The Dutch holding regime is worldwide renowned and probably still the most popular holding regime there is. It is widely used due to its flexibility in Dutch corporate law but of course also due to the excellent Dutch fiscal infrastructure, which includes the Dutch participation exemption regime and the extensive Dutch tax treaty network. We have vast experience with setting up and implementing Dutch holding companies (see our sections company formation and tax structuring for more on how we can help structure your business in or via the Netherlands).

**Problem statement**: Pick up the passage on the Dutch holding regime after its final sentence and carry it forward. The items after this passage are unrelated to it.

**Data section**:
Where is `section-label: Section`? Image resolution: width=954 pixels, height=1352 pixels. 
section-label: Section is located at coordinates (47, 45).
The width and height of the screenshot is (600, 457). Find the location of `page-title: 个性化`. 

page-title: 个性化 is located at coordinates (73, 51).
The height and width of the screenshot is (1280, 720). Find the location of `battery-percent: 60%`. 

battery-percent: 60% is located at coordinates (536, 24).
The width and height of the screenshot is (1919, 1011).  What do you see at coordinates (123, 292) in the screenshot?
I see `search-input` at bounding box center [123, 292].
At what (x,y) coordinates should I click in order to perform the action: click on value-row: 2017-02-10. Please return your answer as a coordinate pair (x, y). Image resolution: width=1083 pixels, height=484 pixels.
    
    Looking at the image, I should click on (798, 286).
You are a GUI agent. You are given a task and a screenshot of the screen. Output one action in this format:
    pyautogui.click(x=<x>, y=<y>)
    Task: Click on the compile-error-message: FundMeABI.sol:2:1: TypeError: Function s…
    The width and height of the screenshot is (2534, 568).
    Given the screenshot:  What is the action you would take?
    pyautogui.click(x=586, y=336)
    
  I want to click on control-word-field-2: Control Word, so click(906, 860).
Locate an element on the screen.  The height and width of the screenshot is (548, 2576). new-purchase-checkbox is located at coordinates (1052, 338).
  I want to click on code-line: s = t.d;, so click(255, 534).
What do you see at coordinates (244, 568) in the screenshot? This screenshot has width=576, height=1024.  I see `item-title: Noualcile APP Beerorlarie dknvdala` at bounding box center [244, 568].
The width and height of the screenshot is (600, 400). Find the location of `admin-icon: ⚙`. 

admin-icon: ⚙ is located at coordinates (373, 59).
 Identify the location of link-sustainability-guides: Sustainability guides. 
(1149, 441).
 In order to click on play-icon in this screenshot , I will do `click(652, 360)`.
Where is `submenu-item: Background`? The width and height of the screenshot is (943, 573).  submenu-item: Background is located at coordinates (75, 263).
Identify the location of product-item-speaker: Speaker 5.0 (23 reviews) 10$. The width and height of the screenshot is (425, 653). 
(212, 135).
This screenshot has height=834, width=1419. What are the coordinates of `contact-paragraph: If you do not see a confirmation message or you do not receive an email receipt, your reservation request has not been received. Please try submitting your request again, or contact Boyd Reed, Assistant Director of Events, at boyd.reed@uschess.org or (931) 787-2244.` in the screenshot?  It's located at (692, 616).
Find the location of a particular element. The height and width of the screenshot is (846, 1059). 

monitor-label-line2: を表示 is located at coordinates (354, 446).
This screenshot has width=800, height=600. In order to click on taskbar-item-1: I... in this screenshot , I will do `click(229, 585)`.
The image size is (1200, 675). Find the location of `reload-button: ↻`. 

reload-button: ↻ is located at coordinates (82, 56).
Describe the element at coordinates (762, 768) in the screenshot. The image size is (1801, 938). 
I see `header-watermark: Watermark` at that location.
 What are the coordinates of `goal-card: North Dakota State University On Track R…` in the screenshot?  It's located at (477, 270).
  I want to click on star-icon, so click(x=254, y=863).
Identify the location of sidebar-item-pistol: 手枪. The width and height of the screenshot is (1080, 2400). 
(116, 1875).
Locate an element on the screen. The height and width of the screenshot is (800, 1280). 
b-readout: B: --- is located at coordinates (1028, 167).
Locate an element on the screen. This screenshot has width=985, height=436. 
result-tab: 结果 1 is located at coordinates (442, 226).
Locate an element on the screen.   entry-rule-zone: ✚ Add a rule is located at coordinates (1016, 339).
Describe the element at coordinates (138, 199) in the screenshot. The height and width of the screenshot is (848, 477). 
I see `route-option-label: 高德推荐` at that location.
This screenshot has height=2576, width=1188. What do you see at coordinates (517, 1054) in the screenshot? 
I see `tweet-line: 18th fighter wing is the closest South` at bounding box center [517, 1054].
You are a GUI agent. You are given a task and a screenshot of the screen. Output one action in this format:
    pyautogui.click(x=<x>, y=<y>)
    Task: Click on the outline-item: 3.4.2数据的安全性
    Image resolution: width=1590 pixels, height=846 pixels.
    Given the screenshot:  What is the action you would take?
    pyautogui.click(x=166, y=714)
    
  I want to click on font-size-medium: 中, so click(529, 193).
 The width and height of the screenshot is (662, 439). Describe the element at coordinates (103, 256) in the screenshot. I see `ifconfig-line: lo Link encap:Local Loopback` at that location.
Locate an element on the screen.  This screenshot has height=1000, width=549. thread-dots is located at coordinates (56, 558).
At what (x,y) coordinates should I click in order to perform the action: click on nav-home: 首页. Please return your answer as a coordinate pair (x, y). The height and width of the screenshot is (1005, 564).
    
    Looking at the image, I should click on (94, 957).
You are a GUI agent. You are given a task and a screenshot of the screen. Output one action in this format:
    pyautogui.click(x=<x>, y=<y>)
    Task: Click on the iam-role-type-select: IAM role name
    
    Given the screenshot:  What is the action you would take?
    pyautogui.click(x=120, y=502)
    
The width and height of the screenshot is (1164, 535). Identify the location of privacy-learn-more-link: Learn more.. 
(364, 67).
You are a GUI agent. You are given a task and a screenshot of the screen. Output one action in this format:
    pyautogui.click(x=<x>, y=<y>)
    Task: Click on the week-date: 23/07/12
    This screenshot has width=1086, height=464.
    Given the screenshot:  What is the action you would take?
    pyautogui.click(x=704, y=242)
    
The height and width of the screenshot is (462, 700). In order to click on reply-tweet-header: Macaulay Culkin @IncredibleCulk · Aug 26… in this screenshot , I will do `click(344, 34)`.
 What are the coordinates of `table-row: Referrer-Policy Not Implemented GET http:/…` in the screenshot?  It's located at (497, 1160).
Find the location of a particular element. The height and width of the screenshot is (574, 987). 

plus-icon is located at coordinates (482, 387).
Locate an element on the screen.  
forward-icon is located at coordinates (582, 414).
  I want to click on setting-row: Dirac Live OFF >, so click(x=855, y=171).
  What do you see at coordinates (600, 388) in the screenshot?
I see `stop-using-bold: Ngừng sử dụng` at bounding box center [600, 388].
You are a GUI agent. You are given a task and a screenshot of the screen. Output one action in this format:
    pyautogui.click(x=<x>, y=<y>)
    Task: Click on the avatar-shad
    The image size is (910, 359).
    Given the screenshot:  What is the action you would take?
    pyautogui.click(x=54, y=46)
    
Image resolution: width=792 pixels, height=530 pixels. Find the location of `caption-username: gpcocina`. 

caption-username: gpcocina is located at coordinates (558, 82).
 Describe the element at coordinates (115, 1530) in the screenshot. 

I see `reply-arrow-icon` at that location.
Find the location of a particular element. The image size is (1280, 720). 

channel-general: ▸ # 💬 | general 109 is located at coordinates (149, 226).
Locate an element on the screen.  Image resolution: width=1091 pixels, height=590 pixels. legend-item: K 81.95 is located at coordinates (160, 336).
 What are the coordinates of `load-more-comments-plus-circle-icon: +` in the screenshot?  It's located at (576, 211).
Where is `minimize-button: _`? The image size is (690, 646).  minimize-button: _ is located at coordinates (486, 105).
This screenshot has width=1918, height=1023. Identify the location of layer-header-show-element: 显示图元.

**Response area**:
The Dutch holding regime is perfectly suited to lower the overall tax burden and to make more profit available for reinvestment. The actual benefit depends on the following:
– Difference in applicable withholding tax rates from third countries to the country of origin vs to the Netherlands;
– Whether dividends are reinvested or repatriated to the country of origin;
– Capital gains protection under the relevant tax treaties;
– The percentage of shares held in the Dutch company;
– Any applicable CFC legislation, substance-over-form concept and substantial interest rules in the country of origin
The following graphic provides an illustration on how the Dutch holding regime can lower the total effective tax burden (click to enlarge):
The most widely used legal entity as a Dutch holding company is the BV (which is a limited liability company), although any Dutch tax resident legal entity that is subject to Dutch corporate income tax is eligible, which also could be an NV, cooperative, UK Ltd (!) to name a view, see our legal forms section for more on these.